Exercise prompt: In the material below, how many lines contain the word "computer"? The reply must be that number alone.

Dataset records:
◆ ◆ ◆ ◆ ◆

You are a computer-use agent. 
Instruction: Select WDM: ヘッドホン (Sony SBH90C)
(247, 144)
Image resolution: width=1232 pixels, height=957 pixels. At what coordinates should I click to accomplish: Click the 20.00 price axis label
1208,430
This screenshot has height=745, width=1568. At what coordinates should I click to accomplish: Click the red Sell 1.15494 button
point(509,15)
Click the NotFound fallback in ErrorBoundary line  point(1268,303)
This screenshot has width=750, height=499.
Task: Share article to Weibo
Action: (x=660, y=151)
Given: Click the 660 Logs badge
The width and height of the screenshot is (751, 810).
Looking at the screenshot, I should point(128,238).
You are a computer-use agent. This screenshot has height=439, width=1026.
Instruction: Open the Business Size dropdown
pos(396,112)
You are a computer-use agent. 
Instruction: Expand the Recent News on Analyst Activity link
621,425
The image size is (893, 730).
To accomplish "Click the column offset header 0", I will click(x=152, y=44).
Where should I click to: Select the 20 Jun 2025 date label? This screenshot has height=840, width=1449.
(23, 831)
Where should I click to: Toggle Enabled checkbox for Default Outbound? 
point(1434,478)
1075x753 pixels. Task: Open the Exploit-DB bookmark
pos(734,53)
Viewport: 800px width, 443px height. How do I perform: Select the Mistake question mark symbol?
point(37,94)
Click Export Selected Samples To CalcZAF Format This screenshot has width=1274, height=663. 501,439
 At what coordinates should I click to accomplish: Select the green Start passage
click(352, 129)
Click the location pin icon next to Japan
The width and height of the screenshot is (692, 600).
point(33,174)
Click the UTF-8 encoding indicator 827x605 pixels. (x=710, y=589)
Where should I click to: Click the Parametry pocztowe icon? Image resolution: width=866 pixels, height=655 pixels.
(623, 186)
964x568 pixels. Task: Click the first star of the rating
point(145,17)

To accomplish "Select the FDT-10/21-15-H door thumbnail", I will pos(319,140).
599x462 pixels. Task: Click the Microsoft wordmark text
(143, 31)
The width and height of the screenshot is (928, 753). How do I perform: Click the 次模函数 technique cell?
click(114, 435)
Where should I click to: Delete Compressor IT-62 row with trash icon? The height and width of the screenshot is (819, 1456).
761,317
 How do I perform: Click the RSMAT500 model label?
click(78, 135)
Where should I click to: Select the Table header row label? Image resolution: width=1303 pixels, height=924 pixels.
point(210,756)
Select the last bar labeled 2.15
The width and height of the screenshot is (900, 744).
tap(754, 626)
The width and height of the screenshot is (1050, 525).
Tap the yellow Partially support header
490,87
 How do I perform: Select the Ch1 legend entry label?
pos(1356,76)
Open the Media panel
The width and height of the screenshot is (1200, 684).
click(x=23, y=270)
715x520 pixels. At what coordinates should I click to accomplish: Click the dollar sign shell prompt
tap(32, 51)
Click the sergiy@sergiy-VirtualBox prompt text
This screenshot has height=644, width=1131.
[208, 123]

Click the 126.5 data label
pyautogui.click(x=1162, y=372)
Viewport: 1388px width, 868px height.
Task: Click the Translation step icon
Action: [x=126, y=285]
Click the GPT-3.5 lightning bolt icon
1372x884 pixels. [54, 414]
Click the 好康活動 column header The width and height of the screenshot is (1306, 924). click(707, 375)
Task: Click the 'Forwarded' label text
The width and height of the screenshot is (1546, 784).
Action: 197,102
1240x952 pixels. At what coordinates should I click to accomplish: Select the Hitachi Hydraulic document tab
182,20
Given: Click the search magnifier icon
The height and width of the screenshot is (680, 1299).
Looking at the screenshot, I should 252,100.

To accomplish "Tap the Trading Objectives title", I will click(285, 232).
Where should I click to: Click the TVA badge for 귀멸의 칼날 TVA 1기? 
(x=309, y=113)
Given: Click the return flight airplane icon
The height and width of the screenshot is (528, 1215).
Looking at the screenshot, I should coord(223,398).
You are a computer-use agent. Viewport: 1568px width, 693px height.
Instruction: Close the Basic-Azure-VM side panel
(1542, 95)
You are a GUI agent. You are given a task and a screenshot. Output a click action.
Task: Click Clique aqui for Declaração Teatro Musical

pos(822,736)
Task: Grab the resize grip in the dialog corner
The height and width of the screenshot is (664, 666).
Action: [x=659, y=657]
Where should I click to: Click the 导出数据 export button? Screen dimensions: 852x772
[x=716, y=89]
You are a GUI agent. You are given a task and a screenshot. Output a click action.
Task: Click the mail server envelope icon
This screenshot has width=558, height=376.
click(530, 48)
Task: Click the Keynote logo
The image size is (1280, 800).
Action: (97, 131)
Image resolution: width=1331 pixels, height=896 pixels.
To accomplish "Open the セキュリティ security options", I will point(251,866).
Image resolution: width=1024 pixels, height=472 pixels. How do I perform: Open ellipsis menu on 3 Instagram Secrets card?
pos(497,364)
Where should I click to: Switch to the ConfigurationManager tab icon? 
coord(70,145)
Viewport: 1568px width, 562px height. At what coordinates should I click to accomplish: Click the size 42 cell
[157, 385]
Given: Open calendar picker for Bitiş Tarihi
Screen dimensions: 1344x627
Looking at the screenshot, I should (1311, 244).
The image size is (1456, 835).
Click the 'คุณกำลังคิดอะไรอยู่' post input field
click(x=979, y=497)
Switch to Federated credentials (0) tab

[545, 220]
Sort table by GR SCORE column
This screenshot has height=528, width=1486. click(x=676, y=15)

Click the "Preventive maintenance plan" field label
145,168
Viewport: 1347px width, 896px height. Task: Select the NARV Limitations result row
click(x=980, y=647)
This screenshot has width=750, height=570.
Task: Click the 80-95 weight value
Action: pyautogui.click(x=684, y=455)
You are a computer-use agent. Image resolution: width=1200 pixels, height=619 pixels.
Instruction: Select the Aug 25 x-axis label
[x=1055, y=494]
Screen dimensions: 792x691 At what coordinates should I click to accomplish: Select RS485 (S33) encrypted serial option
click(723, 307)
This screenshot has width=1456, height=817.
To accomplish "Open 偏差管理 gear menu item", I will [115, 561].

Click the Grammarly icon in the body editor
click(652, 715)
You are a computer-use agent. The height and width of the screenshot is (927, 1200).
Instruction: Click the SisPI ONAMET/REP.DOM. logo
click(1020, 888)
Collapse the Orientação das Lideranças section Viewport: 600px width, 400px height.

◆ ◆ ◆ ◆ ◆

Solution to the problem: 6